Extraction of MMP from the brains was performed as described previously (n=6 each).19 Supernatants obtained from homogenized brain tissues were incubated with gelatin-Sepharose 4B (GE Healthcare). After incubation and centrifugation, the samples were resuspended in elution buffer. The same protein quantity from each sample was loaded and separated on 10% Tris-glycine gels with 0.1% gelatin (Invitrogen). A mixture of MMP-9 and MMP-2 (CC073, Chemicon International) was used as a gelatinase standard. Images of the gels were scanned with a densitometer (GS-700, Bio-Rad Laboratories), and quantification was performed with Multi-Analyst 1.0 software (Bio-Rad Laboratories).
In Situ Zymography
In situ gelatinase activity was detected on frozen brain sections 20 μm thick with the use of a commercial kit (Molecular Probes; n=5 each). The sections were incubated with DQ gelatin (Invitrogen) fluorescein conjugate at 37°C for 2 hours.12 Cleavage of DQ gelatin caused by MMPs resulted in green fluorescence, observed at an excitation of 495 nm and emission of >515 nm.

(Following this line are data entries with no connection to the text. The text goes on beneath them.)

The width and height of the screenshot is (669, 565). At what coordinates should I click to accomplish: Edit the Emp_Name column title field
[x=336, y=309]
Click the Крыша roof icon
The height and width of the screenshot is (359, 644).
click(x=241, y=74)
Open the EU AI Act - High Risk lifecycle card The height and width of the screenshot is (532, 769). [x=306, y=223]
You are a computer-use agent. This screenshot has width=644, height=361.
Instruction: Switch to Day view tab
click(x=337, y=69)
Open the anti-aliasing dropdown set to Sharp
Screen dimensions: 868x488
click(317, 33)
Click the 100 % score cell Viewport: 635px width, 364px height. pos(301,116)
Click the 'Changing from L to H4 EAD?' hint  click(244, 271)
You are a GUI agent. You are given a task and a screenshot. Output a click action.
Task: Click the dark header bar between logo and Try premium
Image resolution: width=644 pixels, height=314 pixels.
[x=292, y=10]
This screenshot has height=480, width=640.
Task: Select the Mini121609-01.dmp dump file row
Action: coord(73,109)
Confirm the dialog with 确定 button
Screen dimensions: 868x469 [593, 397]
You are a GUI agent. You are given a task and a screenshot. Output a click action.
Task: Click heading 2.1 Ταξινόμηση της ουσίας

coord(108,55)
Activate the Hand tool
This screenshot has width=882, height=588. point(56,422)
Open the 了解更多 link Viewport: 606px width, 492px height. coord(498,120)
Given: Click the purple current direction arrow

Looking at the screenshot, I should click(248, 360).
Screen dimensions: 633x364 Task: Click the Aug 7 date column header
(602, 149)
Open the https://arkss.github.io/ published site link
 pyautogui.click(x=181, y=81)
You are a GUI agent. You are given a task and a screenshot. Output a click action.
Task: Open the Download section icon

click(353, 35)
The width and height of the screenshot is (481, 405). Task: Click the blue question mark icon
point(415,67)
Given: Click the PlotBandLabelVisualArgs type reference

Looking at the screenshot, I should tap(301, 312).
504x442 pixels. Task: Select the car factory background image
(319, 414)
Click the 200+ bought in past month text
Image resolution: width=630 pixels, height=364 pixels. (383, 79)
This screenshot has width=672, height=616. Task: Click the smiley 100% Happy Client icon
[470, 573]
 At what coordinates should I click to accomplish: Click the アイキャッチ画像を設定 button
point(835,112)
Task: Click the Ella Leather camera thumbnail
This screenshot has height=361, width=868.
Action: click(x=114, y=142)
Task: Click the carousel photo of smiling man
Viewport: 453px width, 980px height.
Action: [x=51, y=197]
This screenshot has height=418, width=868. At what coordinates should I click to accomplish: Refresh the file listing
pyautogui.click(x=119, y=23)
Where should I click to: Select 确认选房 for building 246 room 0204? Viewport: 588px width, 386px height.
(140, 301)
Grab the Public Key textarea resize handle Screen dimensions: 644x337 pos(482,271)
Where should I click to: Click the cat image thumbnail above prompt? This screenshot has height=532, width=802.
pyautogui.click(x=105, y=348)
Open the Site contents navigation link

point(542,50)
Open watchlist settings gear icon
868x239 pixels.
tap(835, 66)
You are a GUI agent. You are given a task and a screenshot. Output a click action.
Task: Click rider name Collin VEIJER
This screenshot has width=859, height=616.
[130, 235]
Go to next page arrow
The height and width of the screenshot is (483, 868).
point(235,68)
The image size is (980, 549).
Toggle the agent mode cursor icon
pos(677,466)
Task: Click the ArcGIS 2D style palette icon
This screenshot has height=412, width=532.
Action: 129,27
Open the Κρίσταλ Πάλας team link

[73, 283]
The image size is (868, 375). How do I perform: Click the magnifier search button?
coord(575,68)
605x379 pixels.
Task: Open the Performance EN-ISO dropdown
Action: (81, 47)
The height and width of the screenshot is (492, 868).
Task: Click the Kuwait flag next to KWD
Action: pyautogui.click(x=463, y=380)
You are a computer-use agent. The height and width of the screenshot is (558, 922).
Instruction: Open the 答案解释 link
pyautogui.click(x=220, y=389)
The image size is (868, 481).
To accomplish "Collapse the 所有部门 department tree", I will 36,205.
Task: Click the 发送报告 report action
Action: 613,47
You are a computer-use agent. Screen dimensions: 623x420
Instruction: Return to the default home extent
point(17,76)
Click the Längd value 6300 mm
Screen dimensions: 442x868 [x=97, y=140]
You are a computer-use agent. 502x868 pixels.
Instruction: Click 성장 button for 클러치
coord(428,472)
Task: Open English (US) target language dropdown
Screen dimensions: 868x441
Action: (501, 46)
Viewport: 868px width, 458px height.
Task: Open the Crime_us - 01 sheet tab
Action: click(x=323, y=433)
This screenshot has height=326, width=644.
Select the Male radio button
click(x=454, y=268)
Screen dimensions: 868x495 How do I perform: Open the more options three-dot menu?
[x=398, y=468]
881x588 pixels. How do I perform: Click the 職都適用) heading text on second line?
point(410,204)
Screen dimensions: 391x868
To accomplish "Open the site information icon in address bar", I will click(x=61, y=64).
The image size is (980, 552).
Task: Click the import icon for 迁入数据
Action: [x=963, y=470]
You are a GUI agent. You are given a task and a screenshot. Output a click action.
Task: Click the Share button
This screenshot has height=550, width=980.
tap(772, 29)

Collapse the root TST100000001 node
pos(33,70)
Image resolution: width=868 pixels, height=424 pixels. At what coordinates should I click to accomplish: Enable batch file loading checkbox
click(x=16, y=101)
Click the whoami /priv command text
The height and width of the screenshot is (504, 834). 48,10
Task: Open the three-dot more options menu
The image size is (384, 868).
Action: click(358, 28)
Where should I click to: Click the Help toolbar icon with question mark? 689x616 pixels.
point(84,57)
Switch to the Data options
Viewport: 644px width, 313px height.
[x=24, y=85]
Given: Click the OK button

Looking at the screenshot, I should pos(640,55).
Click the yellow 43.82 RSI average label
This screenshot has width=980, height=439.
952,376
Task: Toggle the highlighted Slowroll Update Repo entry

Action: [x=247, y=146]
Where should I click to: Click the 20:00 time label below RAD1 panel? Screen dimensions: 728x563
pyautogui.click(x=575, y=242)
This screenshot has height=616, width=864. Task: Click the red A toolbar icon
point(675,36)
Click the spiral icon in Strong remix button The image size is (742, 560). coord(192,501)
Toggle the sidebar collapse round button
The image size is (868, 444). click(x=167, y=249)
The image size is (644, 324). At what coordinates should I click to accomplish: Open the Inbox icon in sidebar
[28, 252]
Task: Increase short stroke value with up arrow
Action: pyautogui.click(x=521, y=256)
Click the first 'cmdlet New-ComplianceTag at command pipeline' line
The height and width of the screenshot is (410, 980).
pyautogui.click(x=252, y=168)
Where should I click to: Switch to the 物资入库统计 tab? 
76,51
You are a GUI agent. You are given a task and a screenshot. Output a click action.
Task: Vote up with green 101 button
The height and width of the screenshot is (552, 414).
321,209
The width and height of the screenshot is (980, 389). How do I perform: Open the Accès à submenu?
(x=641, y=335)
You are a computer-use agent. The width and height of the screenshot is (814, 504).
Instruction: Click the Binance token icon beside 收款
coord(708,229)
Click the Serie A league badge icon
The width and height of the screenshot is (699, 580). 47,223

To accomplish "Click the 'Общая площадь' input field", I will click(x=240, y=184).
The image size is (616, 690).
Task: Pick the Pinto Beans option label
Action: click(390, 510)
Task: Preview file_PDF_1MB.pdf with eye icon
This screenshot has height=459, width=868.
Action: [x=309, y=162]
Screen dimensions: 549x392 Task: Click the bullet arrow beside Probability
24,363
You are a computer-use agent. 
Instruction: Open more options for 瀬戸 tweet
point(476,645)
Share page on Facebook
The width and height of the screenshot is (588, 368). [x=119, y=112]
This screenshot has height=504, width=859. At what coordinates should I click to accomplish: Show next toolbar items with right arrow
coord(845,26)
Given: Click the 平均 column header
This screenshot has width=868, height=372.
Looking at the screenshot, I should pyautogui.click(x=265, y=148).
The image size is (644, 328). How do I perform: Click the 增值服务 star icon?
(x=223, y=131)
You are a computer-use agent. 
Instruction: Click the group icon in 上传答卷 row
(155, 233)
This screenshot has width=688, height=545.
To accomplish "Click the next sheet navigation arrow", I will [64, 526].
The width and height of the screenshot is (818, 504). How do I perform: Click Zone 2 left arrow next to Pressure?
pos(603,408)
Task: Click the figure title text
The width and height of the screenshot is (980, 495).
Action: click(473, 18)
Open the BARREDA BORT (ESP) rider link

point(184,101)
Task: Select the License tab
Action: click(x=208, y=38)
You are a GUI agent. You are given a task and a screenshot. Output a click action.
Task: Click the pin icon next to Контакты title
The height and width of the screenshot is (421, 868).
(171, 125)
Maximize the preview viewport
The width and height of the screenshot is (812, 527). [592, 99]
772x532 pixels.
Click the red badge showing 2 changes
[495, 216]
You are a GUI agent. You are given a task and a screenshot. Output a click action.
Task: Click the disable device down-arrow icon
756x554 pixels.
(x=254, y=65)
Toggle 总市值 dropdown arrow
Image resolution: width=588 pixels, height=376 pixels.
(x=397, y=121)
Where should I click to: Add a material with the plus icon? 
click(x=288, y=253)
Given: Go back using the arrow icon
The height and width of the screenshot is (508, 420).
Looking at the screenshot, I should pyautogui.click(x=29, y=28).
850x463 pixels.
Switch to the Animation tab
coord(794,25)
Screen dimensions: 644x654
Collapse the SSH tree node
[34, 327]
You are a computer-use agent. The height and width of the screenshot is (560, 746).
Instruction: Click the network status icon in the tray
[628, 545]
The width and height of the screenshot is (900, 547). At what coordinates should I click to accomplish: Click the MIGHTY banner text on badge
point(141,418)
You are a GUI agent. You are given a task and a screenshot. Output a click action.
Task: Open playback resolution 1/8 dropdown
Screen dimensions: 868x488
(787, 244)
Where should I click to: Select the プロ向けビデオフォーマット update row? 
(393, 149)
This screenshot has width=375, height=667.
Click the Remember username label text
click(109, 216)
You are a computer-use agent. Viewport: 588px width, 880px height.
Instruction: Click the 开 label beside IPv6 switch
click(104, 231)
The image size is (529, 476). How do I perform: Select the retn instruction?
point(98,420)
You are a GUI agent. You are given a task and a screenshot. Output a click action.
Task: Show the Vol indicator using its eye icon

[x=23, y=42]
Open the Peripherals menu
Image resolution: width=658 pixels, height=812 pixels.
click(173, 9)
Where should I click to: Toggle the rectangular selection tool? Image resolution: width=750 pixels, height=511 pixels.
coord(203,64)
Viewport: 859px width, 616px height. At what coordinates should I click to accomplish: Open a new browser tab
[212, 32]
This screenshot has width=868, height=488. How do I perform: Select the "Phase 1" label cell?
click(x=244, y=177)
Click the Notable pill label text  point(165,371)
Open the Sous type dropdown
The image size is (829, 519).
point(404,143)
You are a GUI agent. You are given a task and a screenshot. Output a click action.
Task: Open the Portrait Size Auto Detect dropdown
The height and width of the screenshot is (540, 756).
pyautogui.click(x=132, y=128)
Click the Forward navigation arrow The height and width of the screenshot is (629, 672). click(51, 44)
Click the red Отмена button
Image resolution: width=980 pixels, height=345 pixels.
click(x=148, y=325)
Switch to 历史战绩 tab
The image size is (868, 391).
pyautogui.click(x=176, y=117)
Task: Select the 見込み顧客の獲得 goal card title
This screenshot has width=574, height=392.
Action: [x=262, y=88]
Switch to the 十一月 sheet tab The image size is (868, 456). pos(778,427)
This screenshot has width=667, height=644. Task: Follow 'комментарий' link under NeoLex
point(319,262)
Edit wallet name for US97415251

In Situ Detection of Superoxide Anion Production and Double Labeling With Gelatinase Activity
The brain sections were prepared as for in situ zymography (n=5). Superoxide anion production in the brain was measured as oxidized hydroethidine (HEt).20 The sections were immediately incubated with HEt (10 μmol/L, Sigma-Aldrich) in phosphate-buffered saline for 30 minutes at 37°C. After incubation, the sections were incubated with DQ gelatin fluorescein conjugate. Oxidized HEt fluorescence was observed at an excitation of 510 nm and emission of >580 nm and quantified with NIH image software (version 1.62, National Institutes of Health).21
Quantification and Statistical Analysis
The data are expressed as mean±SD. Comparison between 2 groups was achieved with Student t test. Significance was accepted at P<0.05. Comparison between normoglycemic and hyperglycemic rats was achieved by ANOVA for repeated measures with Fisher protected least-significant difference post hoc analysis (StatView). Significance was accepted at P<0.05.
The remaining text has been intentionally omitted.